# Three Ways on How to Calculate Your Cash Flow

By  //  March 16, 2020

Owning a business requires you to be knowledgeable and skilled in handling your money so you can keep track of how much you earn, spend, and spare for other use.

One important thing that you should be able to provide especially for your investors is the cash flow statement which can be derived from your financial reports.

The cash flow is the total amount of money that’s transferred in and out of your business at any given time. It is important in daily operations as it is what you use to buy expenses, pay bills and taxes, and invest in new assets.
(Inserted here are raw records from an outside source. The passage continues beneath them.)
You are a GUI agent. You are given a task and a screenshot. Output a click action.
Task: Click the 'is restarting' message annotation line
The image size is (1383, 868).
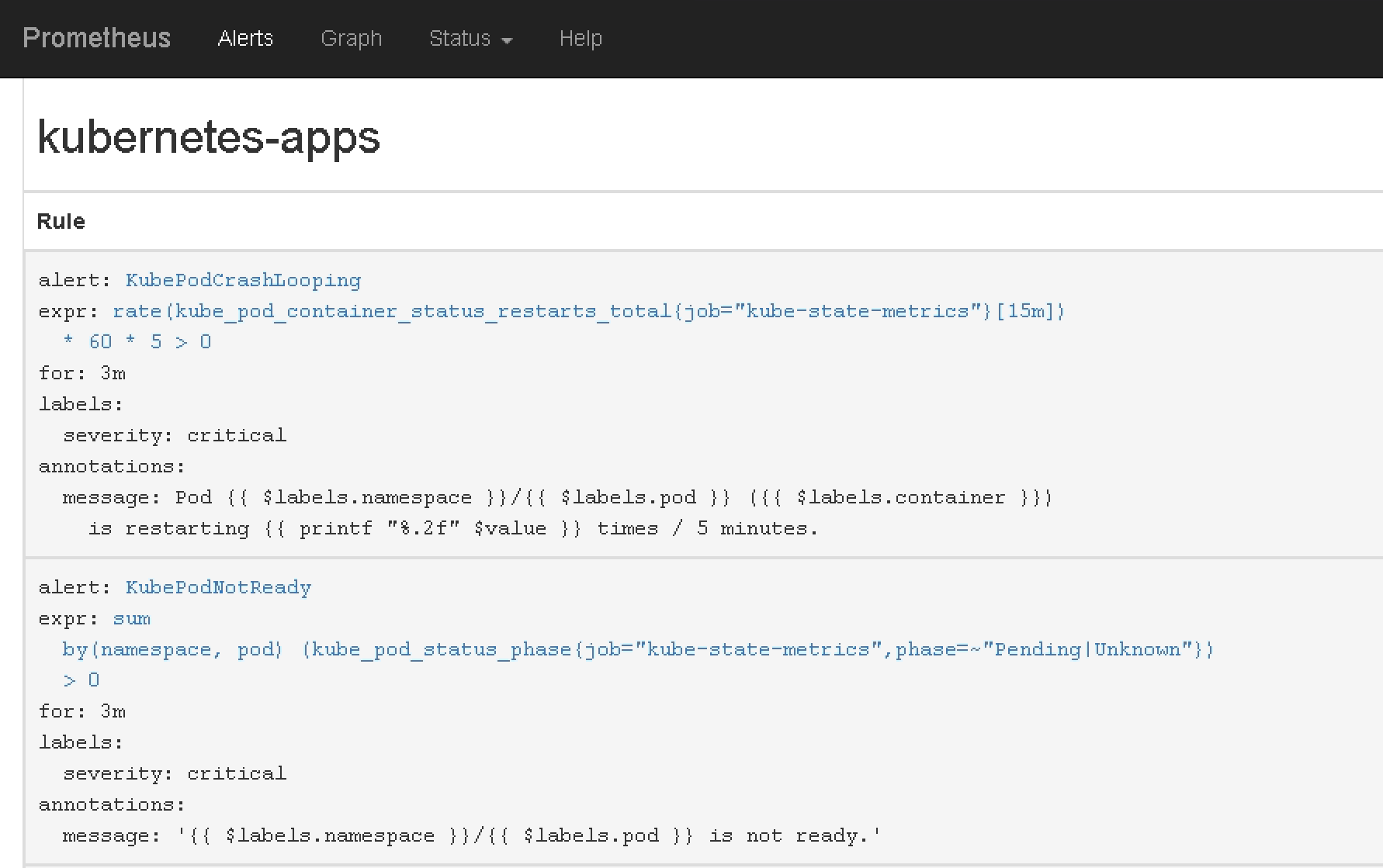(x=452, y=528)
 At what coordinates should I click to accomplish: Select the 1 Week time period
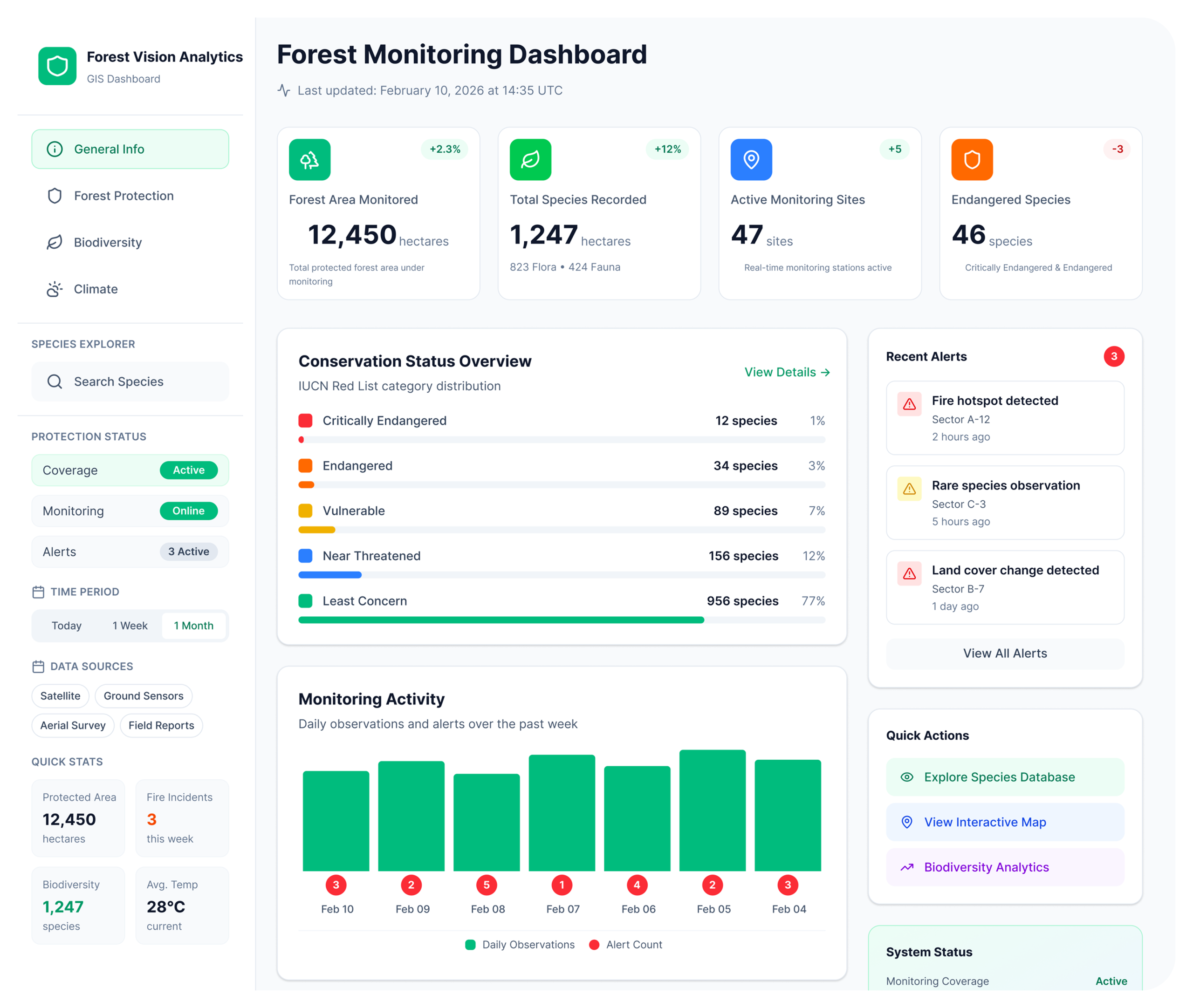point(130,625)
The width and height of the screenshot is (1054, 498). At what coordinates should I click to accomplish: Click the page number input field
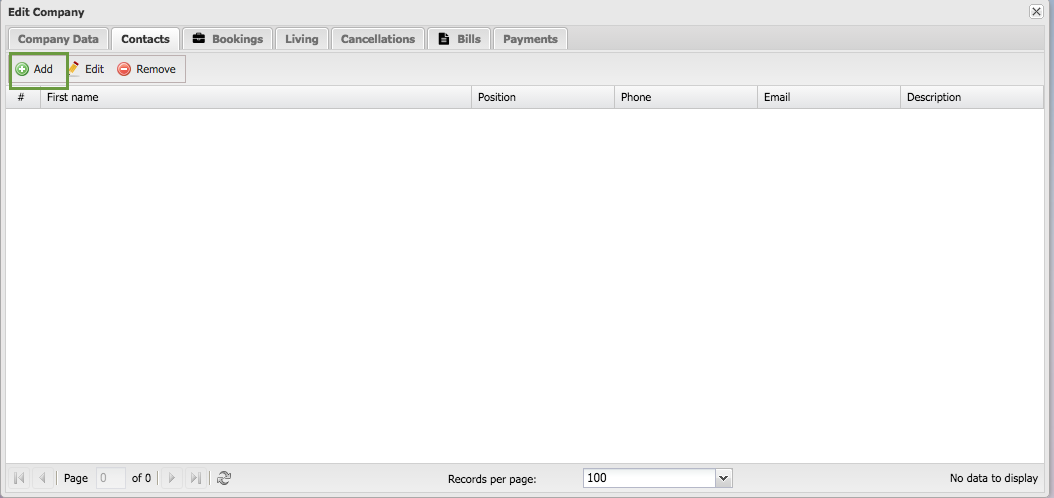click(110, 478)
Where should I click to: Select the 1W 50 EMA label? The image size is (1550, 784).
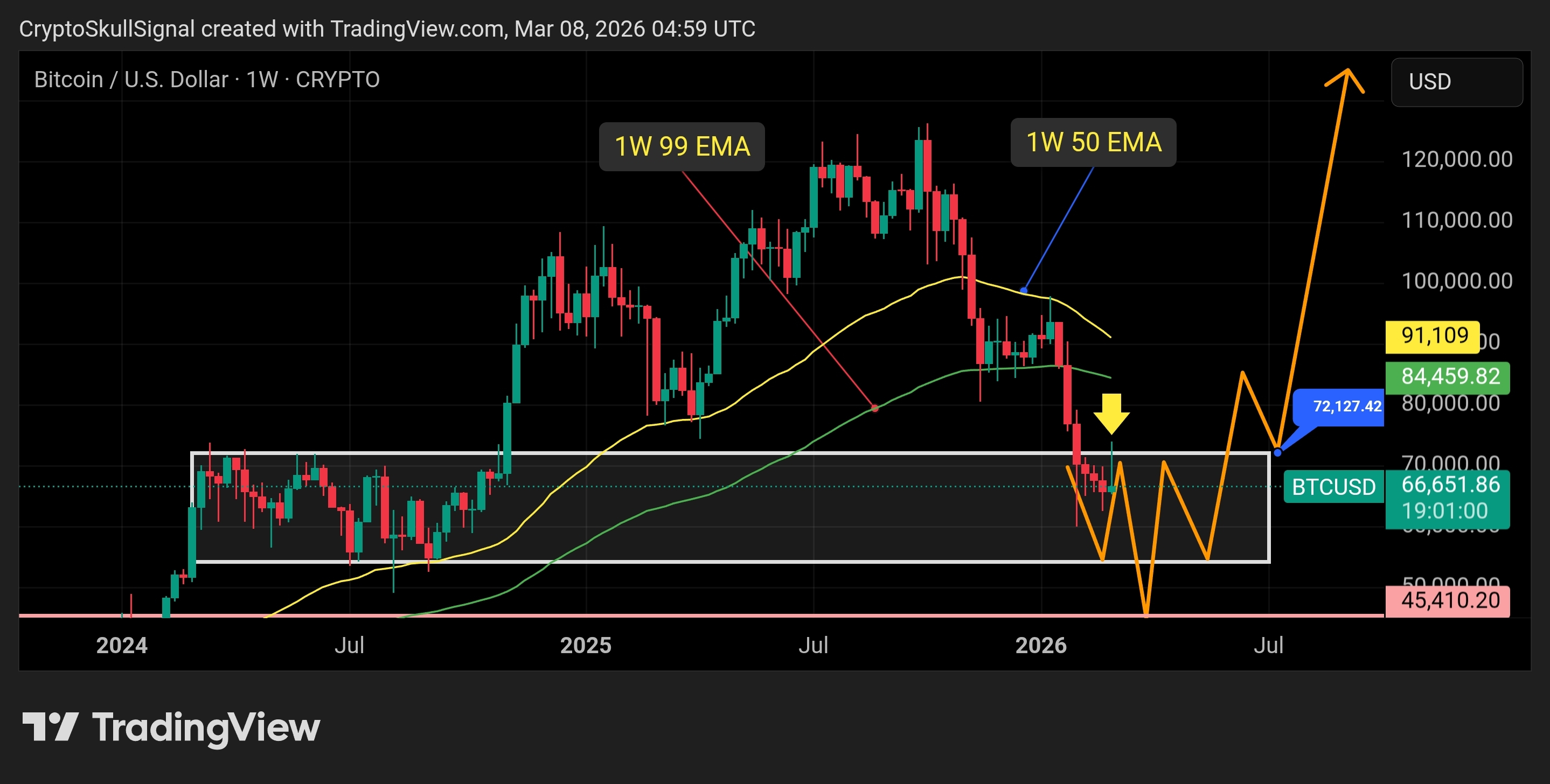coord(1093,143)
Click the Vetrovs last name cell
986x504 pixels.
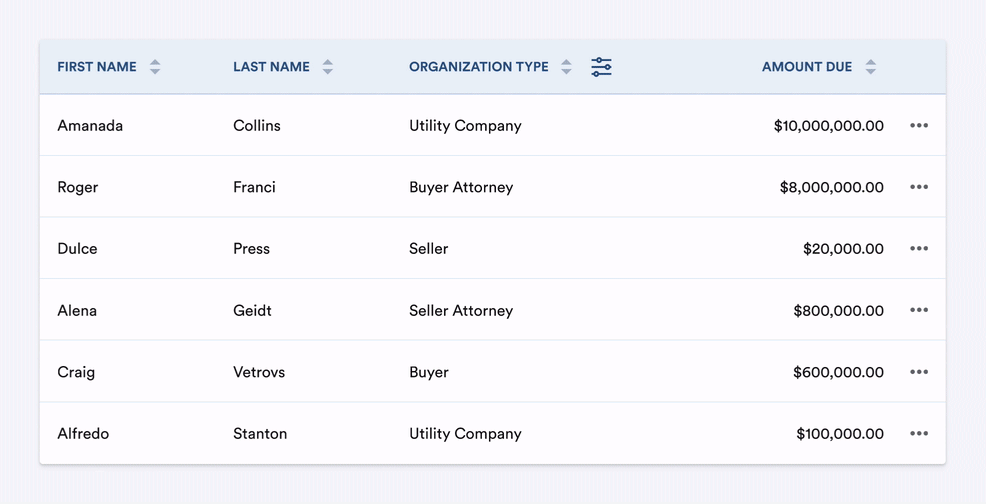(x=259, y=372)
It is fundamental information that gives you insight into the state of your business and finances. There are three ways in which you can calculate your cash flow:

1. Operating Cash Flow Formula

This is your net income combined and the non-cash expenses after the increases in working capital are deducted. This is all the amount of cash being produced by the regular operational activities of your business at specific points in time. This is why it is also called as the cash flow from operations.

This ensures that you earn more money in selling your products that it costs you to produce them. You calculate this to know how much you have profited and that the cash inflow is greater than its outflow.

Computing for the OCF can be done through a direct and an indirect method. The direct method is simple as you only have to subtract operating expenses from the total revenues.

Although it can be easily done and is accurate, it does not provide other insights into the company like the sources of cash and how it is operated.

To know these details, you should use the indirect method. This is a more tedious calculation but an informative one. This method will adjust the net income for changes in all of the non-cash accounts found in the balance sheet.

After this, depreciation and amortization are added again to the net income while being adjusted for the changes in accounts receivable and inventory. It can also be a bit confusing because you essentially convert the accrual net income to a cash basis net income. It is a complicated one but beneficial in knowing more information about the operating cash flow in the company.

2. Free Cash Flow Formula

This is simply the cash from operations minus the capital expenditures. It is the amount of cash that is generated by your business after reinvesting in the current capital assets of your company.

It can be derived from the income statement and the balance sheet if you don’t have a cash flow statement available to find your cash from operations and capital expenditures.

This computation is commonly done and is considered to be one of the most important formulas to calculate cash flow as it tells you how much cash is free and available to use. This is good for making new investments, getting additional employees and paying for new company upgrades.

In order to compute this, you have to add your net income and depreciation or amortization then deduct the change in working capital and your capital expenditure. You can already compute using the formula for free cash flow by substituting the numbers you have.

3. Cash Flow Forecast Formula

This is intended to see your company’s future cash flow. It is estimating the anticipated cash flows in the future which can help you on how to boost your business.

There are numerous advantages in doing this including predicting cash shortages and as proof required by lenders from you. This will help a business make necessary adjustments in the present like cutting expenses and allocating budget. It is one of the easiest calculations to make.

To compute for your cash flow forecast, you just need to add your beginning cash and projected inflows. After this, you deduct the projected outflows which will give you the ending cash.

It’s simply the cash you are expected to bring in and the cash you are expected to spend over the next number of days.

Being a hands-on businessman would demand you to get to know where your money is so you can ensure that you are earning profit given all your day to day operations today and the future.

If you keep an eye to where your money goes using these cash flow formulas, you are able to control where it’s going and how it will be used.

It can save you from a multitude of problems in the future and you can be sure of your company’s health and growth even in the future.